-- RECORDS PROVIDED --
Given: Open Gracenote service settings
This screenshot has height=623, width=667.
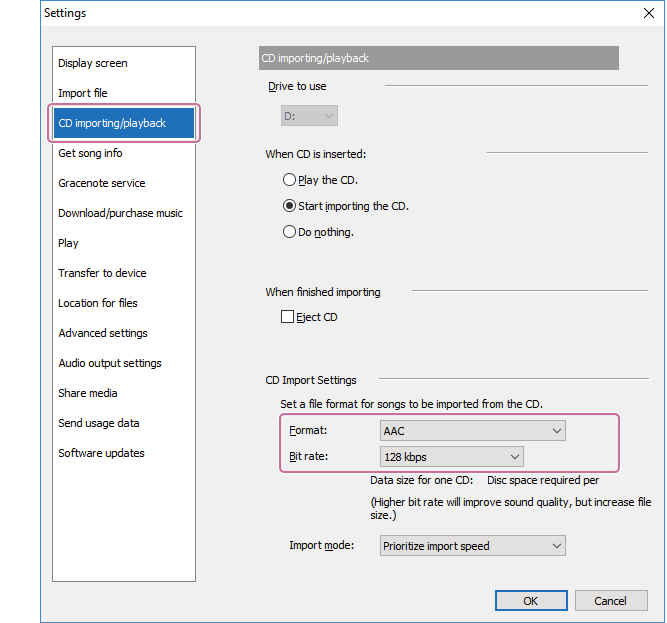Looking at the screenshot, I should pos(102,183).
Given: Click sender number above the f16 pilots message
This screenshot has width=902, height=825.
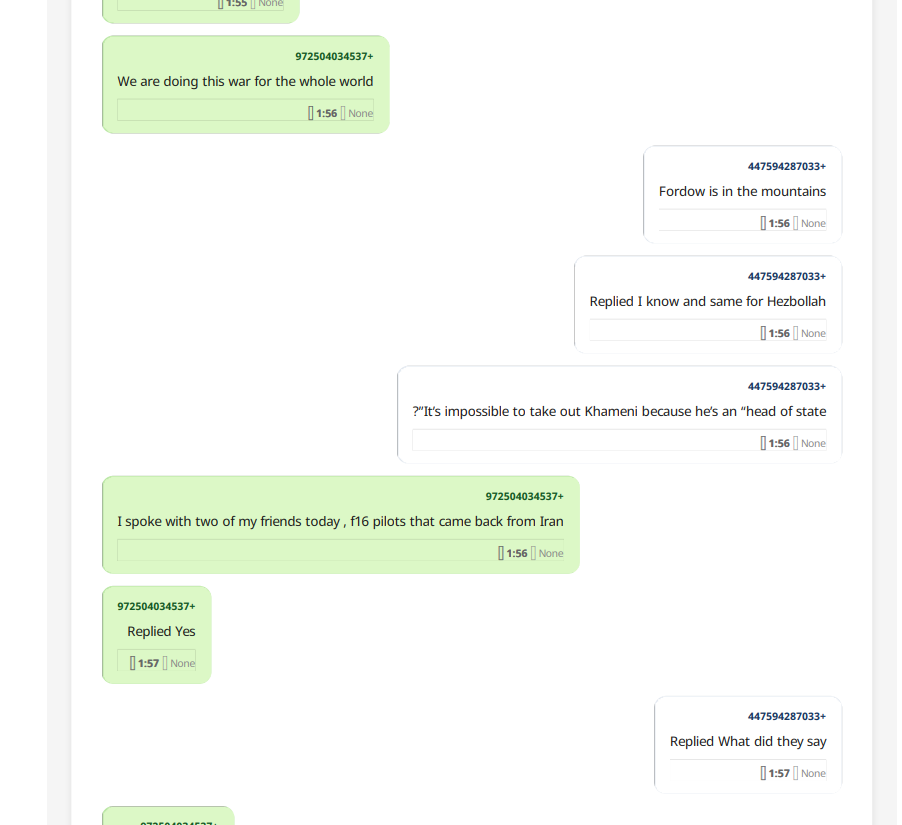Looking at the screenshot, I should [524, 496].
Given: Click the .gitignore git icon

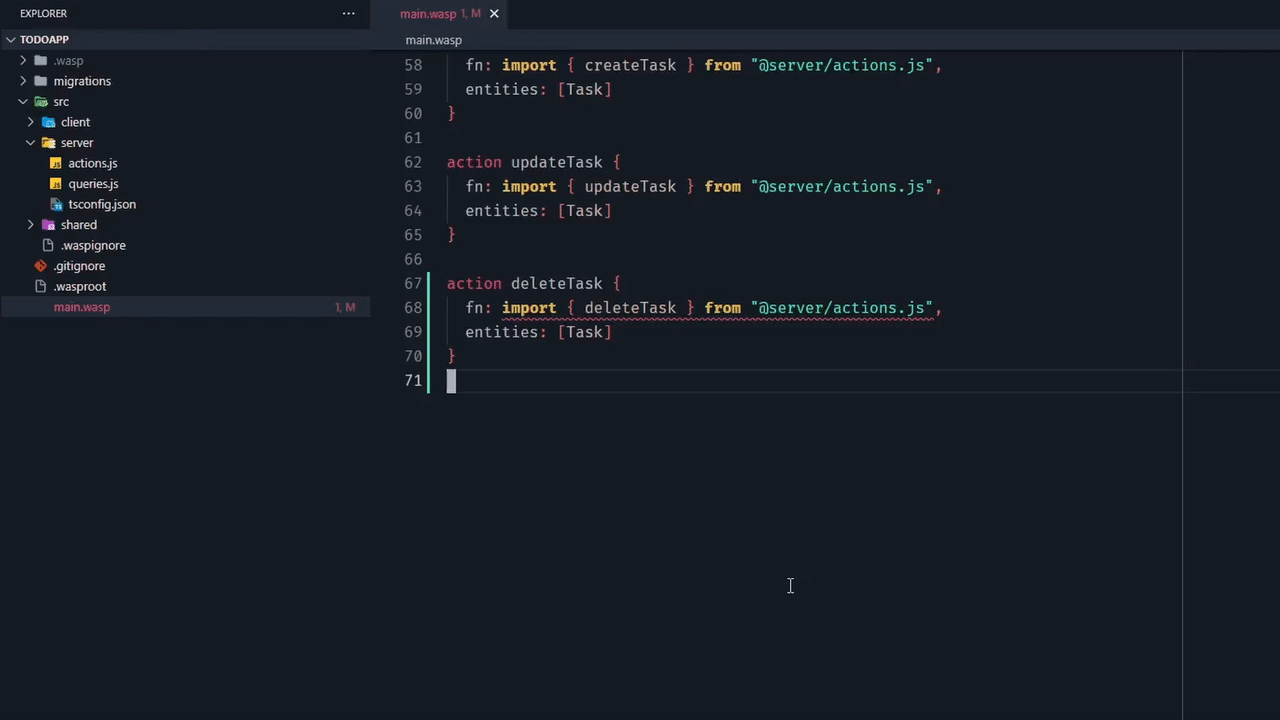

-- WORK ITEM --
Where the data contains an image, skip the image and copy everything else exactly as it appears.

-- RESULT FOR THIS TASK --
Given: Open Gracenote service settings
This screenshot has height=623, width=667.
Looking at the screenshot, I should pos(102,183).
Given: Click sender number above the f16 pilots message
This screenshot has width=902, height=825.
Looking at the screenshot, I should [524, 496].
Given: Click the .gitignore git icon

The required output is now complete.